Preparation and dosage. Dosage of Humate-P depends on patient weight, severity of bleeding, and vWF:RCo (ristocetin cofactor) activity. Dosage is calculated as (patient’s weight [kg] × desired % increase in VFW activity) ÷ 1.5. The dose can be adjusted for the extent of bleeding.
Clinical indications. Humate-P has 95% efficacy when used to control bleeding in patients with vWD (types 1, 2A, 2B, and 3).9
Adverse effects. As Humate-P is derived from human plasma, it carries a risk of transmission of infectious agents. Common side effects include flushing, chills, fever, dizziness, and headache. Although allergic reactions have been reported, severe anaphylaxis is rare.
Recombinant Coagulation Factor VIIa
Mechanism of action.
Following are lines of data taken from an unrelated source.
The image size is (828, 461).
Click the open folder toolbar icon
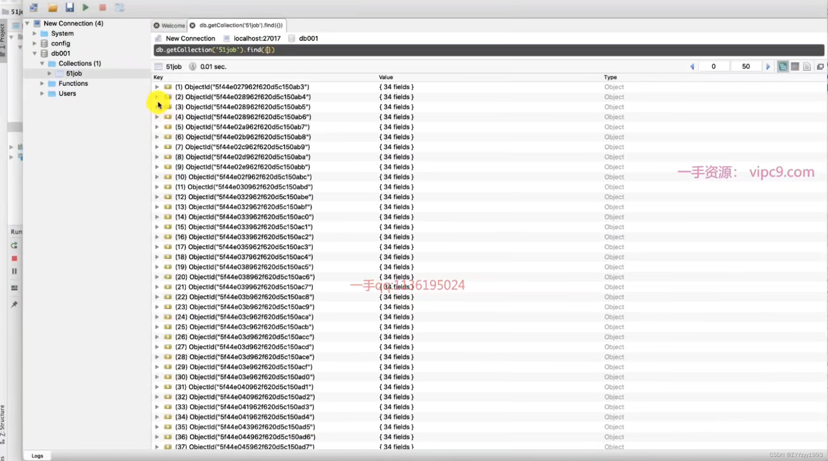tap(53, 7)
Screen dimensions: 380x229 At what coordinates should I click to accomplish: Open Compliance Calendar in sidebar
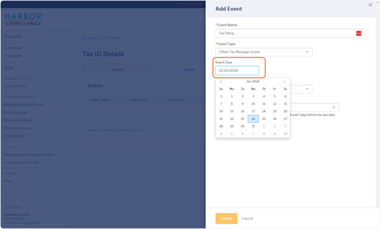(x=21, y=162)
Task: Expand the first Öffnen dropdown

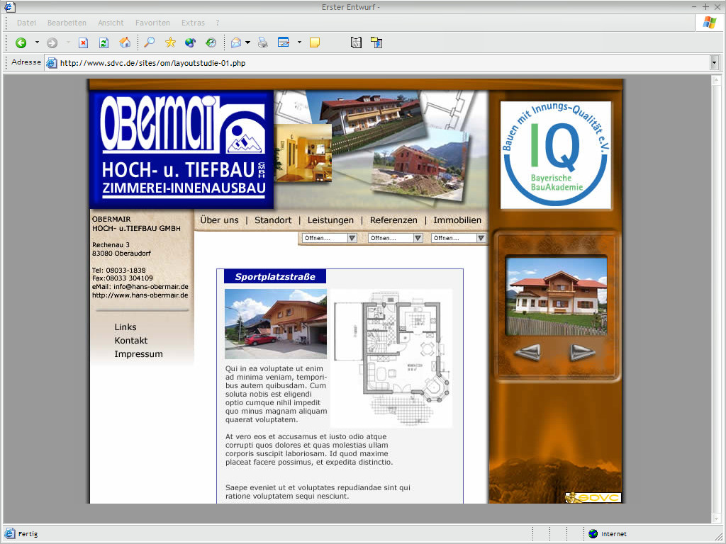Action: pos(352,238)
Coagulation factor VIIa (NovoSeven) is a recombinant human coagulation factor approved for bleeding in patients with hemophilia A or B with inhibitors or in patients with congenital factor VII deficiency. NovoSeven works by activating the extrinsic pathway of coagulation.
Preparation and dosage. NovoSeven is administered IV, and the dosage depends on the clinical context. For hemophiliacs with bleeding episodes, 90 μg/kg is given every 2 hours until bleeding stops. In patients with congenital factor VII deficiency, NovoSeven is given at 15 to 30 μg/kg every 4 to 6 hours until cessation of bleeding.
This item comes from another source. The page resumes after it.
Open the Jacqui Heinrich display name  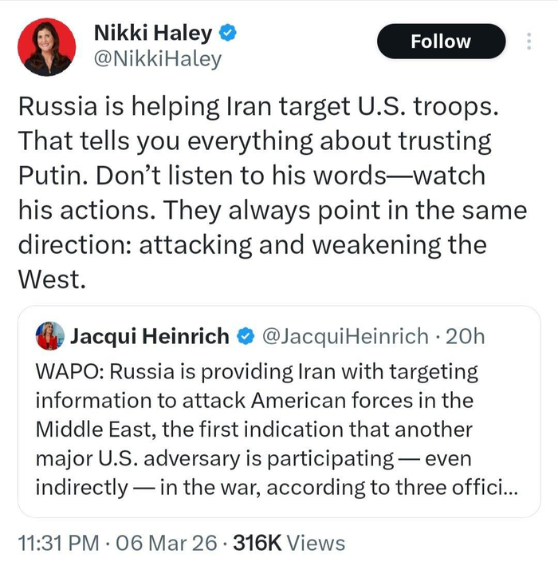click(150, 337)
Clinical indications. NovoSeven has been shown to be at least partially effective in 85% of serious bleeding episodes.10
Adverse effects. As with any recombinant product, anaphylaxis is a potential side effect. NovoSeven is contraindicated in patients who have a known allergic reaction to mouse, hamster, or cow products. Common side effects include bleeding, fever, and hypertension. There is a slightly increased risk of thrombosis after administration of the medication.
References
1. Patrano C, Baigent C, Hirsh J, et al. Antiplatelet drugs: American College of Chest Physicians evidence-based clinical practice guidelines (8th edition). Chest. 2008;133(6 Suppl):199S–233S.
2. US Preventive Services Task Force. Aspirin for the prevention of cardiovascular disease: U.S. Preventive Services Task Force recommendation statement. Ann Intern Med. 2009;150:396–404.
3. Goodman SG, Menon V, Cannon CP, et al. Acute ST-segment elevation myocardial infarction: American College of Chest Physicians evidence-based clinical practice guidelines (8th edition). Chest.2008;133(6 Suppl):199S–233S.
4. ESPRIT Study Group, Halkes PH, van Gijn J, et al. Aspirin plus dipyridamole versus aspirin alone after cerebral ischemia of arterial origin (ESPRIT): randomized controlled trial. Lancet. 2006;367:1665–1673.
5. Warkentin TE, Greinacher A, Koster A, et al. Treatment and prevention of heparin-induced thrombocytopenia: American College of Chest Physicians evidence-based clinical practice guidelines (8th edition). Chest. 2008;133(6 Suppl);340S–380S.
6. Schulman S, Kearon C, Kakkar AK, et al. Dabigatran versus warfarin in the treatment of acute venous thromboembolism. N Engl J Med. 2009;361:2342–2352.
7. Castaman G, Lethagen S, Federici AB, et al. Response to desmopressin is influenced by the genotype and phenotype in type 1 von Willebrand disease (VWD): results from the European Study MCMDM-1VWD. Blood.2008;111:3531–3539.
8. Dezee KJ, Shimeall WT, Douglas KM, et al. Treatment of excessive anticoagulation with phytonadione (vitamin K): a meta-analysis. Arch Intern Med. 2006;166:391–397.
9. Auerswald G, Kreuz W. Haemate P/Humate-P for the treatment of von Willebrand disease: considerations for use and clinical experience. Haemophilia. 2008;14(Suppl 5):39–46.
10. Hardy JF, Bélisle S, van der Linden P. Efficacy and safety of recombinant activated factor VII to control bleeding in nonhemophiliac patients: a review of 17 randomized controlled trials. Ann Thorac Surg.2008;86:1038–1048.